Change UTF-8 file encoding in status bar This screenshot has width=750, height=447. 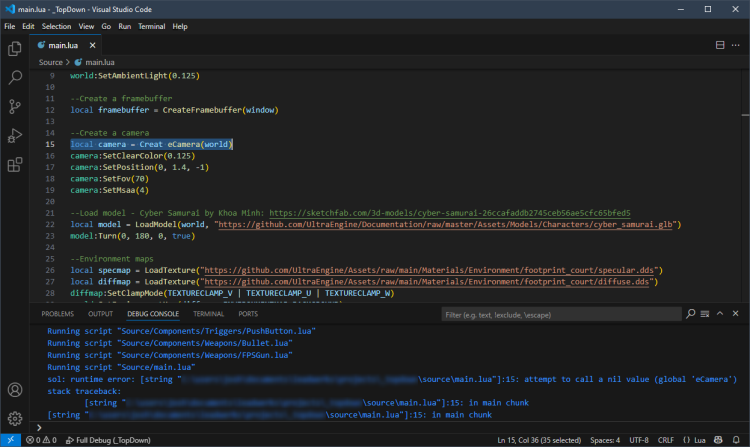click(x=637, y=440)
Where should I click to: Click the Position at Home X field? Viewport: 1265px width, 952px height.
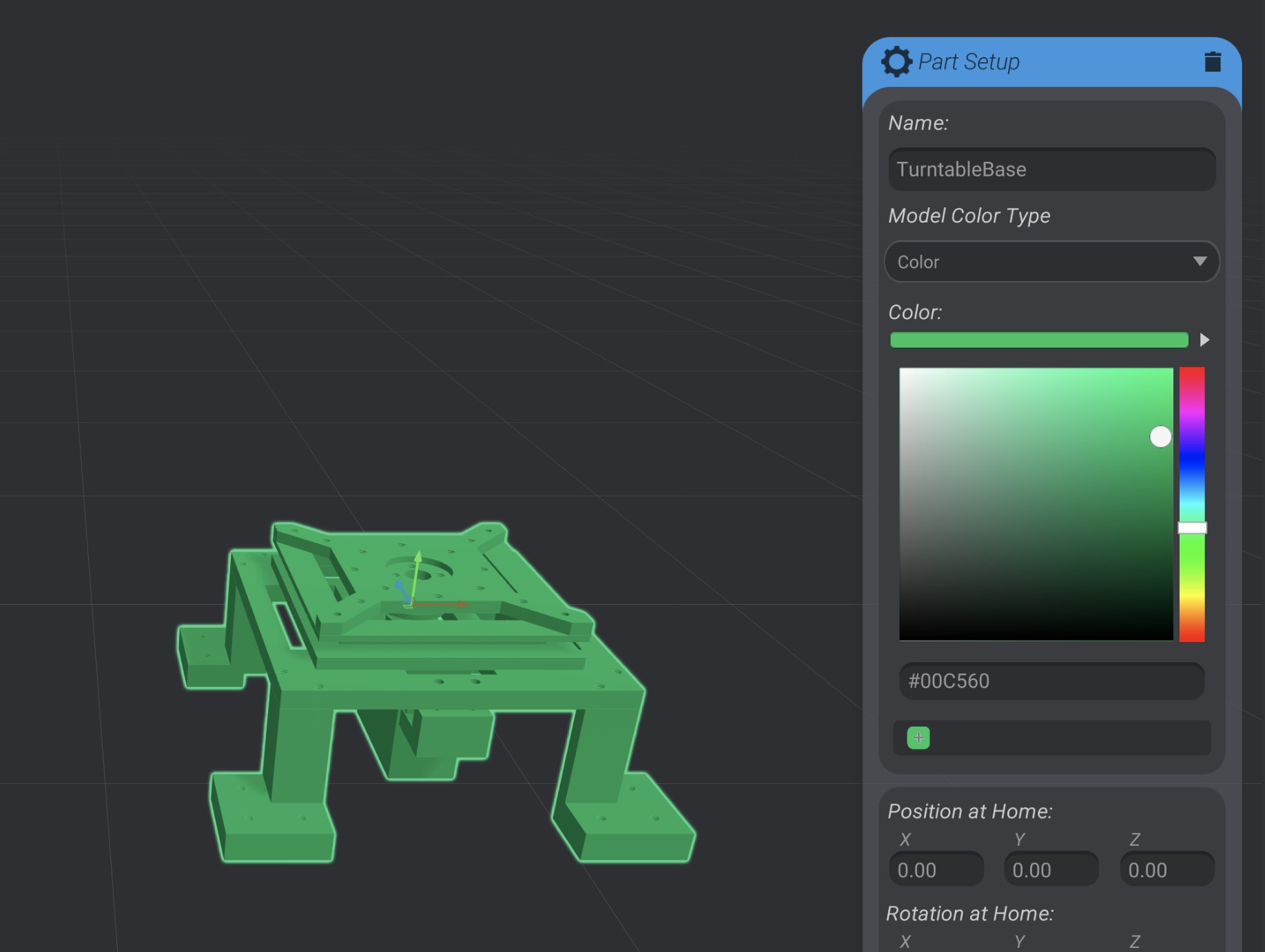pos(936,869)
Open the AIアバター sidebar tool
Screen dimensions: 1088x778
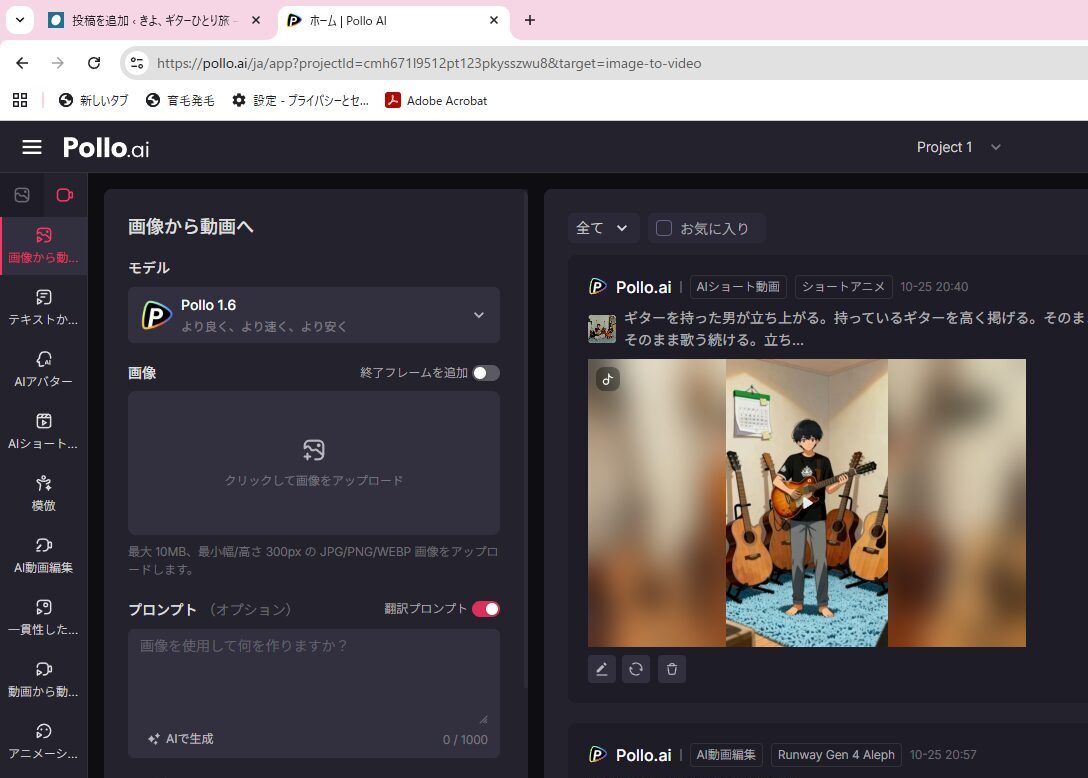(43, 368)
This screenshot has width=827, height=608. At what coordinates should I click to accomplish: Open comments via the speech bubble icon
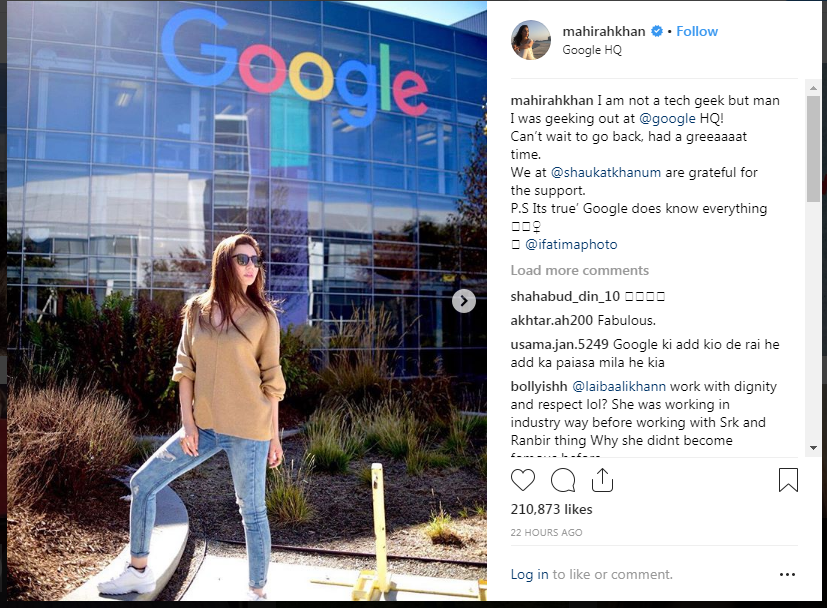click(563, 480)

* _STATED GOAL_
Rewrite the records starting with the line containing "Where should I" and going on through the end of the records, replacing "speech bubble icon" with "chat bubble icon" and keeping everything else the same. Leave the pictures out.

* _ANSWER FOR THE TASK_
Where should I click to: Click the Position at Home X field? Viewport: 1265px width, 952px height.
pos(936,869)
Open the AIアバター sidebar tool
Screen dimensions: 1088x778
(43, 368)
This screenshot has width=827, height=608. At what coordinates should I click to accomplish: Open comments via the chat bubble icon
click(563, 480)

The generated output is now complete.